▶ [What is needed] Reproduce only the stretch of entries below that begins at the first line and ends at the line holding "Click the page number".

▶ [Data under study]
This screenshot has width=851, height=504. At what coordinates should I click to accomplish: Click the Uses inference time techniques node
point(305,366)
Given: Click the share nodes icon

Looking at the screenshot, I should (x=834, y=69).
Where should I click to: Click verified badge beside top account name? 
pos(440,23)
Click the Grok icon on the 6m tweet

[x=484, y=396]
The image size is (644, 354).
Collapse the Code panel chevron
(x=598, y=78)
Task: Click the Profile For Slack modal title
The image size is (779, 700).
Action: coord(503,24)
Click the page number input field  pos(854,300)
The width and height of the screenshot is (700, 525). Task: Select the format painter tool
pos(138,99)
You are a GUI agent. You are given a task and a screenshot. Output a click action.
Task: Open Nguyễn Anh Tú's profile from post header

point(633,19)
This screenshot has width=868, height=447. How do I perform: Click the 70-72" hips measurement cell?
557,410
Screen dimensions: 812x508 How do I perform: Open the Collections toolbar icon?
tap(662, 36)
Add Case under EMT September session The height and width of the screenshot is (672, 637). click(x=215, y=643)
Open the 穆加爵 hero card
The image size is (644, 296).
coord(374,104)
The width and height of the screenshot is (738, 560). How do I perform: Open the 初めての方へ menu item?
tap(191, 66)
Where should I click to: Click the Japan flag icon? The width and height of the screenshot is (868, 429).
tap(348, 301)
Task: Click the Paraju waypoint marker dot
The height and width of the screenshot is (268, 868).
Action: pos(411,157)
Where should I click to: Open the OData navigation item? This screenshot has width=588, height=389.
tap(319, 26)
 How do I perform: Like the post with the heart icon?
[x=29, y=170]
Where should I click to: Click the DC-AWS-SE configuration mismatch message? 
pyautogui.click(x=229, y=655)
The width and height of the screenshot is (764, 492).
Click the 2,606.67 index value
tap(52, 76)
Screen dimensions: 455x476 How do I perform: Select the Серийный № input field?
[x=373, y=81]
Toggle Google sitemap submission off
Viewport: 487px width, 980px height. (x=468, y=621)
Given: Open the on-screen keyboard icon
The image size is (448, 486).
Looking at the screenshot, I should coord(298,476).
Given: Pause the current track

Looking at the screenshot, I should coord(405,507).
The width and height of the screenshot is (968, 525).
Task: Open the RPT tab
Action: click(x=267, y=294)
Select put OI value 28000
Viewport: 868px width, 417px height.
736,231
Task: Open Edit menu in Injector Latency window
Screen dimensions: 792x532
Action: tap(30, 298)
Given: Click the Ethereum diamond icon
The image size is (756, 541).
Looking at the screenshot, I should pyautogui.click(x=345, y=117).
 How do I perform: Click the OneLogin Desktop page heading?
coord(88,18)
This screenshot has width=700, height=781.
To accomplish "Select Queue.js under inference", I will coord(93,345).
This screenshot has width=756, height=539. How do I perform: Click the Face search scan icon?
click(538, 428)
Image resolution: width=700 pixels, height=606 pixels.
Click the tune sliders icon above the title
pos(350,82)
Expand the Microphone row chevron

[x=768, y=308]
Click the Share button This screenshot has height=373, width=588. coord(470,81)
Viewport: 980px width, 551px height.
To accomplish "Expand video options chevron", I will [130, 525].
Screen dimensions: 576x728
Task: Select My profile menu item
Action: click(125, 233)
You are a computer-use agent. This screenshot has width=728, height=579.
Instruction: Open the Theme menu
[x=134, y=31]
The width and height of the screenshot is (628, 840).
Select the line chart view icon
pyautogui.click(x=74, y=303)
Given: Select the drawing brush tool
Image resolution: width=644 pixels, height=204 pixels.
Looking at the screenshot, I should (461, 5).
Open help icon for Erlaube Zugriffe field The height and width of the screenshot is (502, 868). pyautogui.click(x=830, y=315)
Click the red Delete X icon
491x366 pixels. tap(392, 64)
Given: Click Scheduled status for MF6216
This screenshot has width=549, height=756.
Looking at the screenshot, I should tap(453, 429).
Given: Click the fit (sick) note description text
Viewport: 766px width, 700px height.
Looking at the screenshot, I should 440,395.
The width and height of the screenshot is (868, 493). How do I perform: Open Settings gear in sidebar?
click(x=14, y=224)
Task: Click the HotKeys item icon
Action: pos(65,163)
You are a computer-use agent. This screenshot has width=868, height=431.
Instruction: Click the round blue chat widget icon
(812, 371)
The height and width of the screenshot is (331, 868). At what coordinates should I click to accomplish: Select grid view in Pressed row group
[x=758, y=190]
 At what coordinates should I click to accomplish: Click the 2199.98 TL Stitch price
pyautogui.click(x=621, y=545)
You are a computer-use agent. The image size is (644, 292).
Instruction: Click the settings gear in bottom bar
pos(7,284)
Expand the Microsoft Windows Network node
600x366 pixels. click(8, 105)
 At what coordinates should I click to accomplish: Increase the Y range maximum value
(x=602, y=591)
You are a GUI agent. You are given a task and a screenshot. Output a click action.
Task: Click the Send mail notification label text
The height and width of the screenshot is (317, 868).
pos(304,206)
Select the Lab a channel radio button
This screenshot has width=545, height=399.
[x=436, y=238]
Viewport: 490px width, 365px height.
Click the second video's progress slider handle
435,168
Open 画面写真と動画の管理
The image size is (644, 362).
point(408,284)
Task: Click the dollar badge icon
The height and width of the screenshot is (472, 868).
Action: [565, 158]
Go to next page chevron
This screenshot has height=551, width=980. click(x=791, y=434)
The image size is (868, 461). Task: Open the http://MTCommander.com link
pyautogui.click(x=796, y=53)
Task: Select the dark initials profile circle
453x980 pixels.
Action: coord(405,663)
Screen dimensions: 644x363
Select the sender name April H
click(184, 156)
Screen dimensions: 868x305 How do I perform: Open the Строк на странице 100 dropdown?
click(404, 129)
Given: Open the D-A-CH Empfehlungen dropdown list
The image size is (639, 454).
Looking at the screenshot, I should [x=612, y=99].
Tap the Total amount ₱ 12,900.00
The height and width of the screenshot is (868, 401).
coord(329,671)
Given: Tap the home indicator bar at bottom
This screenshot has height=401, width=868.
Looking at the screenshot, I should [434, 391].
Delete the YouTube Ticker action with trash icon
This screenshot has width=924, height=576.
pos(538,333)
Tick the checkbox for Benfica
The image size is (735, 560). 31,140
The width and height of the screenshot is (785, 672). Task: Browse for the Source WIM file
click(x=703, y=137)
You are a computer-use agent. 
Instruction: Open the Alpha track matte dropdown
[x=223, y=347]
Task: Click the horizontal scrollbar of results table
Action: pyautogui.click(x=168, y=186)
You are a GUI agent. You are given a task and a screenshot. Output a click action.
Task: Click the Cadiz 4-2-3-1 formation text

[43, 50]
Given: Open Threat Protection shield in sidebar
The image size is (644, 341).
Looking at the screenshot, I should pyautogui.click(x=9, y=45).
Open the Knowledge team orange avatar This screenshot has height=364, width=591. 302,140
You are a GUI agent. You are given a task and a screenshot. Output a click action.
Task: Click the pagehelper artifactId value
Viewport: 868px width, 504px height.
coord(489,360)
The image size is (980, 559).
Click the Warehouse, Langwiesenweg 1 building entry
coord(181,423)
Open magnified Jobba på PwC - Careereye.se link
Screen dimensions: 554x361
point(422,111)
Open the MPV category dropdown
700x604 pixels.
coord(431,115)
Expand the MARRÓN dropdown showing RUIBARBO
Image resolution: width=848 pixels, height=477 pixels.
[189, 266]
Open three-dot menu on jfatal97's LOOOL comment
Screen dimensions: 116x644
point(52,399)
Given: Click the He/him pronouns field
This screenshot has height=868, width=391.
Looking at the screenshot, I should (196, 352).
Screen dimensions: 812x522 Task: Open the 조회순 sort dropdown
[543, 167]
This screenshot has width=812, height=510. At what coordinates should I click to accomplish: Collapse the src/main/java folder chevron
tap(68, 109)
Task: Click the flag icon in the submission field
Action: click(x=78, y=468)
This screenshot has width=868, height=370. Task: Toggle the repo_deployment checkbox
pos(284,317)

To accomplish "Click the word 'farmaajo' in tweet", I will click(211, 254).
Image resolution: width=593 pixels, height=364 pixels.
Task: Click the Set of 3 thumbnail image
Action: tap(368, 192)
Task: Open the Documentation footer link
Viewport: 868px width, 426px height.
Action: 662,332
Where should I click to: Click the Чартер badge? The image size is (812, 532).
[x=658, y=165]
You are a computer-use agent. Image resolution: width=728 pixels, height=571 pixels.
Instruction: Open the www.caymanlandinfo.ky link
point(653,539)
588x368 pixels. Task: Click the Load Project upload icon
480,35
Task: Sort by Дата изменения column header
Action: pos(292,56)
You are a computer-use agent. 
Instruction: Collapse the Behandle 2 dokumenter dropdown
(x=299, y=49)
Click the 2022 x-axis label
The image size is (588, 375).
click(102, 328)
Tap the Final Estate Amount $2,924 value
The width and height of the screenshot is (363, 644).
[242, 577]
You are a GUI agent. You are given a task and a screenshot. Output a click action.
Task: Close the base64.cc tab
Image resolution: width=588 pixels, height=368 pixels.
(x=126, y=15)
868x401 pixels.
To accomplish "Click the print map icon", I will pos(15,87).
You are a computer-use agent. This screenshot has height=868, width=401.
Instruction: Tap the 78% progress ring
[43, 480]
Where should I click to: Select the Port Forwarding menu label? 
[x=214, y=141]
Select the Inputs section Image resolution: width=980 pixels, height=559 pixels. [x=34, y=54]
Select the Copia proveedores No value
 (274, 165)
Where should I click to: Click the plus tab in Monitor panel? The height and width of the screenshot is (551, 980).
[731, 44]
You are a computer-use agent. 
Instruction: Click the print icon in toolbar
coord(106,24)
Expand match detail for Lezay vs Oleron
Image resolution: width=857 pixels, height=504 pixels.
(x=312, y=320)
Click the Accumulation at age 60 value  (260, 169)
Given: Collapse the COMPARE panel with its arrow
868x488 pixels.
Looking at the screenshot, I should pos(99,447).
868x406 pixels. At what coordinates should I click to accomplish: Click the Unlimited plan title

▶ [Problem solution]
This screenshot has width=851, height=504. At what coordinates should I click to accomplish: Click the Uses inference time techniques node
point(305,366)
Given: Click the share nodes icon

Looking at the screenshot, I should (x=834, y=69).
Where should I click to: Click verified badge beside top account name? 
pos(440,23)
Click the Grok icon on the 6m tweet

[x=484, y=396]
The image size is (644, 354).
Collapse the Code panel chevron
(x=598, y=78)
Task: Click the Profile For Slack modal title
The image size is (779, 700).
Action: coord(503,24)
Click the page number input field  pos(854,300)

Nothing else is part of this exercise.